Since you're not building an SQL query or anything here, the only relevant validation that I can see for those inputs is an email validation for $_POST["email"], and maybe an alphanumeric filter on the other fields if you really want to limit the scope of what the message can contain.

To filter the email address, simply use filter_var:

$email = filter_var($email, FILTER_SANITIZE_EMAIL);

As per Frank Farmer's suggestion, you can also filter out newlines in the email subject:

$subject = str_replace(array("\r","\n"),array(" "," "),$subject);

Solution 3 - Php

As others have noted, filter_var is great. If it's not available, add this to your toolchest.
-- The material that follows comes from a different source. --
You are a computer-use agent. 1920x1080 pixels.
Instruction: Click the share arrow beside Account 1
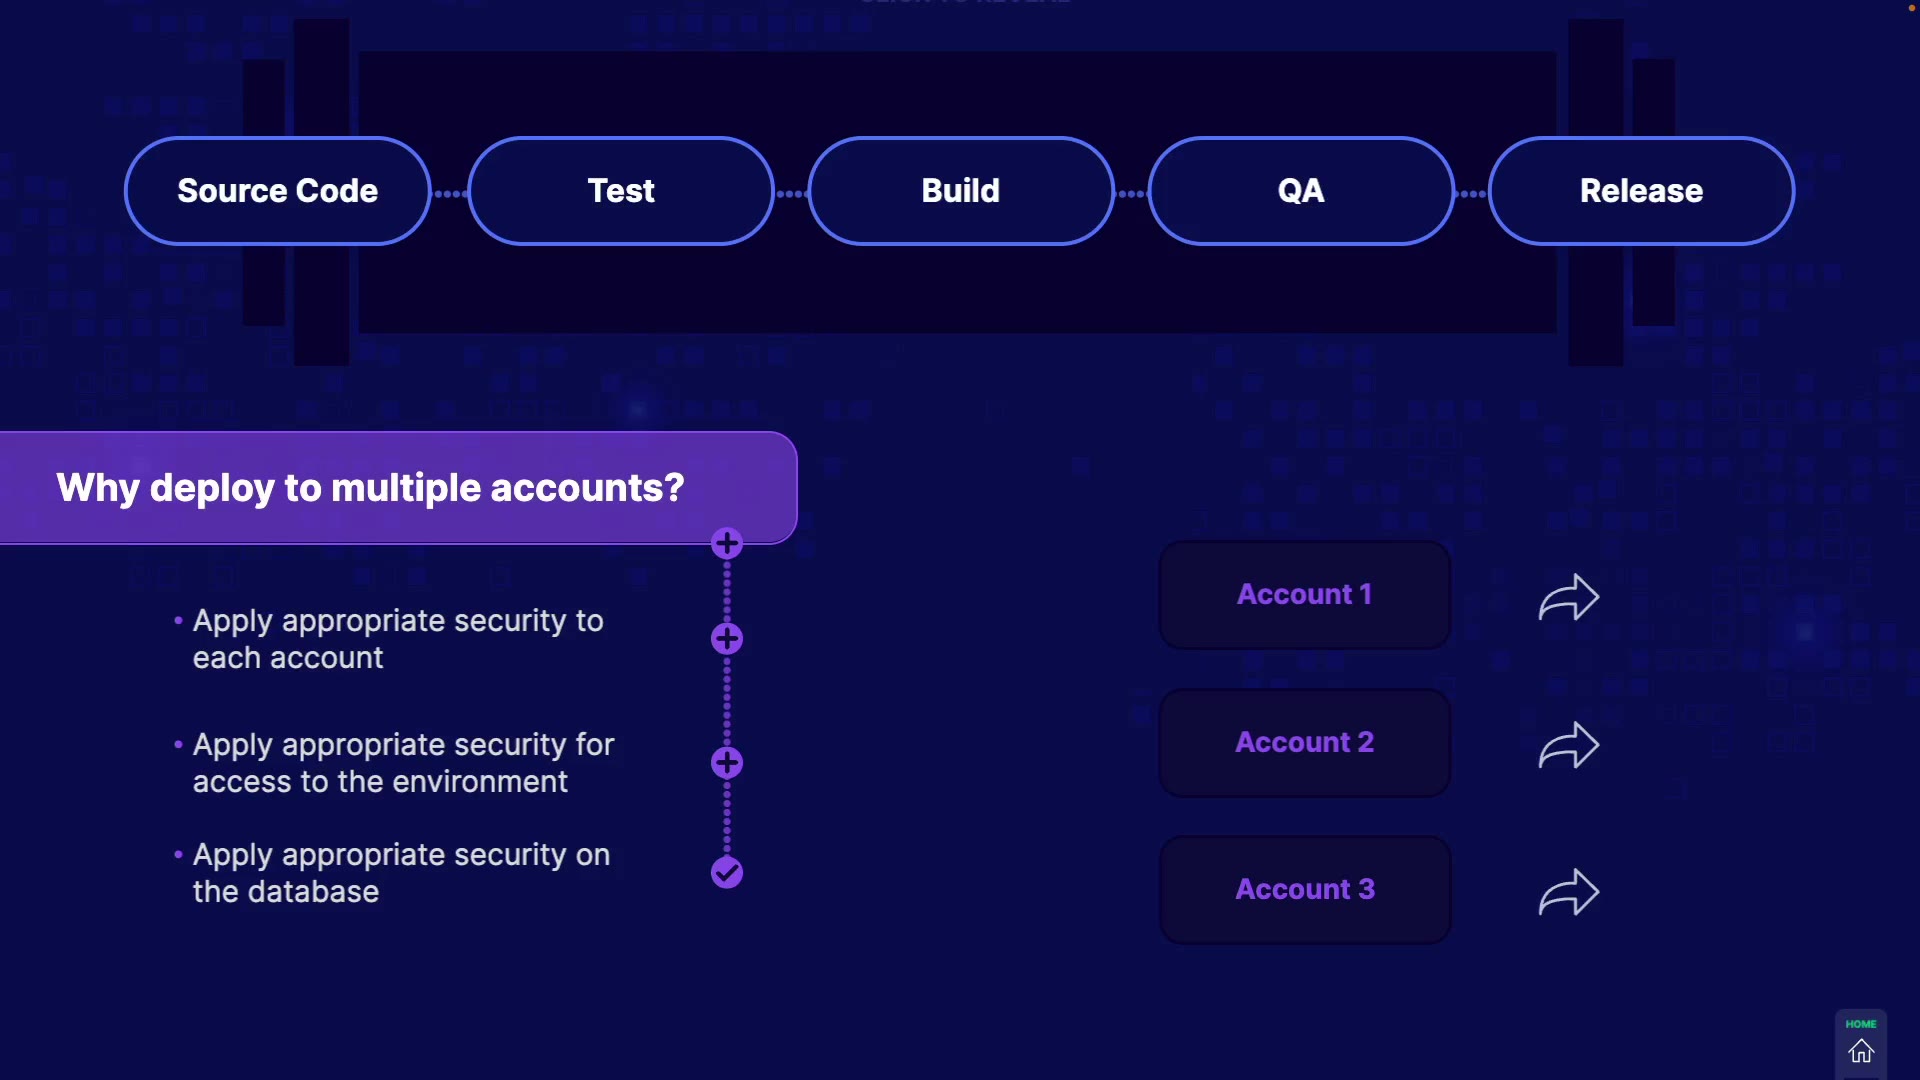click(x=1568, y=597)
The $headers variable is particularly bad security-wise. It can be appended to and cause spoofed headers to be added. This post called Email Injection discusses it pretty well.

filter_var is great, but another way to assure that something is an email address and not something bad is to use an isMail() function. Here's one:

function isEmail($email) {
    return preg_match('|^[_a-z0-9-]+(\.[_a-z0-9-]+)*@[a-z0-9-]+(\.[a-z0-9-]{2,})+$|i', $email);
};

So to use this, you could do:

if (isset($_POST['email']) && isEmail($_POST['email'])) {
    $email = $_POST['email'] ;
} else {
    // you could halt execution here, set $email to a default email address
    // display an error, redirect, or some combination here,
}

In terms of manual validation, limiting the length using substr(), running strip_tags() and otherwise limiting what can be put in.

Solution 4 - Php

You need to remove any newlines from input provided by users in $headers, which gets passed to mail() ($email in your case)! See Email injection.

PHP should take care of sanitizing $to and $subject, but there are versions of PHP with bugs (Affected are PHP 4 <= 4.4.6 and PHP 5 <= 5.2.1, see MOPB-34-2007).

Solution 5 - Php

You can use the code from artlung's answer above to validate email..

I use this kind of code to prevent header injection ..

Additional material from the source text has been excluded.